The US had boycotted discussions under agenda item 7 in the last HRC session in March.
“As an expression of our deeply-held conviction that this bias must be addressed in order for the Council to realize its legitimate purpose, the United States decided not to attend the Council’s Item Seven General Debate session,” said a press release from the US’ Secretary of State office.
Haley’s statements made the UN and governments further nervous after Trump’s recent announcement of withdrawal from the Paris climate accord that was reached after tough negotiations with 195 countries, and accommodating American interests.

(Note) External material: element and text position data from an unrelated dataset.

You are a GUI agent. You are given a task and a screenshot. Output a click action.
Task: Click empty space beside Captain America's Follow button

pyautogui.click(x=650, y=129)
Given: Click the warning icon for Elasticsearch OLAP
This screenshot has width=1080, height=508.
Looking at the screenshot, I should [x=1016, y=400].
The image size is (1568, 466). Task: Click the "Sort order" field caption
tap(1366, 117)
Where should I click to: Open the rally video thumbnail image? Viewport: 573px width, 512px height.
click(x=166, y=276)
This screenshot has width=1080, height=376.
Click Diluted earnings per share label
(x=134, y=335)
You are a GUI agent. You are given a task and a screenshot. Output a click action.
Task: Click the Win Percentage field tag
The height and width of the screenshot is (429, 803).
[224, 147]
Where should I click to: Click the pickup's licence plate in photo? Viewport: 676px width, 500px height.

The former South Carolina governor lashed out at the Council accusing it from suffering from a “credibility deficit”—a term used by former UN Secretary General Kofi Annan—an “awful lot like the discredited” the Human Rights Commission, the predecessor of HRC.
“It reinforces our growing suspicion that the HRC is not a good investment of our time, money and national prestige,” she said.
More than half of the Council members fail to meet basic human rights standards as measured by Freedom House, Haley accused, specifically mentioning Venezuela, Cuba, China, Burundi and Saudi Arabia. That Cuba “uses” its membership in the Council to appear as a supporter of human rights rather than a violator is a “reversal of the truth that would make George Orwell blush”.
“In case after case, it has been a forum for politics, hypocrisy, and evasion – not the forum for conscience that its founders envisioned,” Haley said.
Earlier in the day, in a statement at the opening session of the HRC, Haley said that “the United States is looking carefully at this Council and our participation in it”.
The American politician-turned-diplomat in her Geneva speeches made several references to Venezuela: in her statement to the HRC, a side-event at the HRC hosted by the US on human rights situation in Venezuela and in her speech at the Graduate Institute of Geneva.
“The US is always going to be strong on human rights,” she said.
“America did not invent these rights (rights to life, liberty and pursuit of happiness), God did,” she stated.